The lines from the start of the records below through the line containing "ゆいな (94, 1932)" are to be copied exactly, both ends included, with nothing added.

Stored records
========================================

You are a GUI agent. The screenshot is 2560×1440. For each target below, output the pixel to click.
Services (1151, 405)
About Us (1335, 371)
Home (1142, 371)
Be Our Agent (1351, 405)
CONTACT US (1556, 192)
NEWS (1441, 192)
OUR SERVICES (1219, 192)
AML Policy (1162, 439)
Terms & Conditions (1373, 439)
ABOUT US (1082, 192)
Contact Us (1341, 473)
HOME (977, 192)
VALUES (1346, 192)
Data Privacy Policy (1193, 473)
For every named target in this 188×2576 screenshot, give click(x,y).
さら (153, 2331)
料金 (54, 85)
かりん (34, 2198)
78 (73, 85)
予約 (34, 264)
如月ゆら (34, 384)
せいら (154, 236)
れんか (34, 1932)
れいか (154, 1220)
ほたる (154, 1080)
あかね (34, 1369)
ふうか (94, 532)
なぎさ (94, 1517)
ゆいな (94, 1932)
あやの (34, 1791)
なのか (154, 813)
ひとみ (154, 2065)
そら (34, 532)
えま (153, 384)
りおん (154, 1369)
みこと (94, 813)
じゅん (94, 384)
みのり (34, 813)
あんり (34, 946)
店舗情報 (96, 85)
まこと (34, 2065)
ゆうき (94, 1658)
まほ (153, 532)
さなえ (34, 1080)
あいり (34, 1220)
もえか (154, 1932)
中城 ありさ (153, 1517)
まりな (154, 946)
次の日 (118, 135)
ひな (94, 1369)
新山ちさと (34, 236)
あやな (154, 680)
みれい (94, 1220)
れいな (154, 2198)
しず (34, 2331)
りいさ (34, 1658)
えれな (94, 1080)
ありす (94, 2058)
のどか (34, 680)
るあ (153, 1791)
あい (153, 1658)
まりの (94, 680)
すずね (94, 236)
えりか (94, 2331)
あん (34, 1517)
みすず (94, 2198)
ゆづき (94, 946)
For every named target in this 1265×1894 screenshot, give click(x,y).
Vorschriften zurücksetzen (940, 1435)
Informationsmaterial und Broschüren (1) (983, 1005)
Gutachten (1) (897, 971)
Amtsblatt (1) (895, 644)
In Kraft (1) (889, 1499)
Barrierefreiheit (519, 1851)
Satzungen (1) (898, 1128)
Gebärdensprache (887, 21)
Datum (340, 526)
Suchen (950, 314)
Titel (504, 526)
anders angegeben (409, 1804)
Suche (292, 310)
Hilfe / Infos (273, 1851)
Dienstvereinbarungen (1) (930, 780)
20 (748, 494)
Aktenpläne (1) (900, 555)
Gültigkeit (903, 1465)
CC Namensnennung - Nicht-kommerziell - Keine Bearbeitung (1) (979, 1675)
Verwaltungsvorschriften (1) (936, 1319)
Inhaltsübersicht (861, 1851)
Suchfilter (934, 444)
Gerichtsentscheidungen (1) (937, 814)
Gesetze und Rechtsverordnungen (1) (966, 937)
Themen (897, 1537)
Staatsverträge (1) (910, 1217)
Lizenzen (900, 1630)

========================================

■ SOLUTION BELOW
You are a GUI agent. The screenshot is 2560×1440. For each target below, output the pixel to click.
Services (1151, 405)
About Us (1335, 371)
Home (1142, 371)
Be Our Agent (1351, 405)
CONTACT US (1556, 192)
NEWS (1441, 192)
OUR SERVICES (1219, 192)
AML Policy (1162, 439)
Terms & Conditions (1373, 439)
ABOUT US (1082, 192)
Contact Us (1341, 473)
HOME (977, 192)
VALUES (1346, 192)
Data Privacy Policy (1193, 473)
For every named target in this 188×2576 screenshot, give click(x,y).
さら (153, 2331)
料金 (54, 85)
かりん (34, 2198)
78 (73, 85)
予約 (34, 264)
如月ゆら (34, 384)
せいら (154, 236)
れんか (34, 1932)
れいか (154, 1220)
ほたる (154, 1080)
あかね (34, 1369)
ふうか (94, 532)
なぎさ (94, 1517)
ゆいな (94, 1932)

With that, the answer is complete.